Chaperone mediated autophagy in aging: Starve to prosper

Abstract

The major lysosomal proteolytic pathways essential for maintaining proper cellular homeostasis are macroautophagy, chaperone-mediated autophagy (CMA) and microautophagy. What differentiates CMA from the other types of autophagy is the fact that it does not involve vesicle formation; the unique feature of this pathway is the selective targeting of substrate proteins containing a CMA-targeting motif and the direct translocation into the lysosomal lumen, through the aid of chaperones/co-chaperones localized both at the cytosol and the lysosomes. CMA operates at basal conditions in most mammalian cell models analyzed so far, but it is mostly activated in response to stressors, such as trophic deprivation or oxidative stress. The activity of CMA has been shown to decline with age and such decline, correlating with accumulation of damaged/oxidized/aggregated proteins, may contribute to tissue dysfunction and, possibly, neurodegeneration.

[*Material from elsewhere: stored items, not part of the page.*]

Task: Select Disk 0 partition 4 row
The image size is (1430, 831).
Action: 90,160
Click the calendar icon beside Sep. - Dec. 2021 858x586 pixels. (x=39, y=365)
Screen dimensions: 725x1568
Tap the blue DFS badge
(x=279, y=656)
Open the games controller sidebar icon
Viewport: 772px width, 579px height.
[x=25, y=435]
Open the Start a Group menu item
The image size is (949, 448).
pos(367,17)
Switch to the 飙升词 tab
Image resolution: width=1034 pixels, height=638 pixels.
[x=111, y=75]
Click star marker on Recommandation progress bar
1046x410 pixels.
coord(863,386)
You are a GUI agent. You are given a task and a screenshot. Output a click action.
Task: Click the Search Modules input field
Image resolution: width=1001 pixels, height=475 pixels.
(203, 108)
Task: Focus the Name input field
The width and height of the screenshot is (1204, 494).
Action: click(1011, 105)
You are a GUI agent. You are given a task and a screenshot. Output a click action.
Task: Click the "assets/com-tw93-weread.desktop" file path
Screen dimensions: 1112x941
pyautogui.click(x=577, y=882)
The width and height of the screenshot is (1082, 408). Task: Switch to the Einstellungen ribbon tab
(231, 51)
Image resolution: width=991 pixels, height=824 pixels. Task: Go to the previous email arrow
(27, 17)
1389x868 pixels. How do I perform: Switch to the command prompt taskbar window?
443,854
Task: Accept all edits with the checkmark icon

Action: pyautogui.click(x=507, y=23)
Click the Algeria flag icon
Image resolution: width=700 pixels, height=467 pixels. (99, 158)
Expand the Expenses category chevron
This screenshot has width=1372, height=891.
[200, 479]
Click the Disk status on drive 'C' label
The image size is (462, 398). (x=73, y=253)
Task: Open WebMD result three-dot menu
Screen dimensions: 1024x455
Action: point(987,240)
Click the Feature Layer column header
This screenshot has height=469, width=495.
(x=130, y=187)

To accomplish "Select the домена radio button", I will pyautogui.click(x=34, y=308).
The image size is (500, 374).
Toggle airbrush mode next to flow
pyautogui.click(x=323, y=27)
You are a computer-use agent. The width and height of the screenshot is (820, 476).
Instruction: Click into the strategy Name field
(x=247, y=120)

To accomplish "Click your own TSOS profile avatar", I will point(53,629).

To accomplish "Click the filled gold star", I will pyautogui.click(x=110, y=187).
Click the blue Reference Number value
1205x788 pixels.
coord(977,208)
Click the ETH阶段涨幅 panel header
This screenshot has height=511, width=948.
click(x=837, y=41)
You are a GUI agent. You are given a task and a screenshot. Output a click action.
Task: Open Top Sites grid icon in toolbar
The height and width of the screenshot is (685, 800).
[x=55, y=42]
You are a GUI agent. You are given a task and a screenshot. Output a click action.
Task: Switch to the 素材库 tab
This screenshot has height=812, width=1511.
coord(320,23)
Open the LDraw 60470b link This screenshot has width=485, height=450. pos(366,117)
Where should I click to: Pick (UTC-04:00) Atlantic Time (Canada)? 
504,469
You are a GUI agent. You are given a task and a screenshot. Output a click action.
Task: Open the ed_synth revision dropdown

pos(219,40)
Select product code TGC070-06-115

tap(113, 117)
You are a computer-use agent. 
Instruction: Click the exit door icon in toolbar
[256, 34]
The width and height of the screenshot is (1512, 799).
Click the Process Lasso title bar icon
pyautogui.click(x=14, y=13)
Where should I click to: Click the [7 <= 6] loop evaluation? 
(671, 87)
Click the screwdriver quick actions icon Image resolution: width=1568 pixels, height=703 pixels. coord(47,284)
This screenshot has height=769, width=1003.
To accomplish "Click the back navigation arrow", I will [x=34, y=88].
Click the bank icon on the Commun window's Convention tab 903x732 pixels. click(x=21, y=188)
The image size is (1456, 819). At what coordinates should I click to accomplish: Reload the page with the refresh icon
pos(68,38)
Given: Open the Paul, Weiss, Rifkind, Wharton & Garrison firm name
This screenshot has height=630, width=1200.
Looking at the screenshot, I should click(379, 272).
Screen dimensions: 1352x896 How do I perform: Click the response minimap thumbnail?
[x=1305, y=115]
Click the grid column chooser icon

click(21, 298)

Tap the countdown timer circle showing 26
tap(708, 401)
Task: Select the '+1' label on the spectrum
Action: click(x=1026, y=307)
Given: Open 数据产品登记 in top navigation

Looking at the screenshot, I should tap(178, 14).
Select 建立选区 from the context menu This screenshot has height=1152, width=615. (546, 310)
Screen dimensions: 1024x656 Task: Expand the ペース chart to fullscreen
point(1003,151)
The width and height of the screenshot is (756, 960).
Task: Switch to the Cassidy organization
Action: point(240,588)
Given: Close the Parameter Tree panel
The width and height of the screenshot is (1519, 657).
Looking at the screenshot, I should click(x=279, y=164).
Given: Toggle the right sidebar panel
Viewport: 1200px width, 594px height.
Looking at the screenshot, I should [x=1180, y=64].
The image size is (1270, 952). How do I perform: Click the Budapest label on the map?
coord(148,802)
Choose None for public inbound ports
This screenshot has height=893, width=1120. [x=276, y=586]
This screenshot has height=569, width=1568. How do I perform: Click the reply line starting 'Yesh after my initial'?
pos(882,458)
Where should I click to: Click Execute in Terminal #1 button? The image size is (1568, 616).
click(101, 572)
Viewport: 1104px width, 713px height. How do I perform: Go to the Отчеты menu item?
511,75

Herein, we review the recent knowledge regarding the molecular components, regulation and physiology of the CMA pathway, the contribution of impaired CMA activity to poor cellular homeostasis and inefficient response to stress during aging, and discuss the therapeutic opportunities offered by the restoration of CMA-dependent proteolysis in age-associated degenerative diseases.

Keywords: Aging; Chaperone-mediated autophagy; LAMP2A; Lysosomes.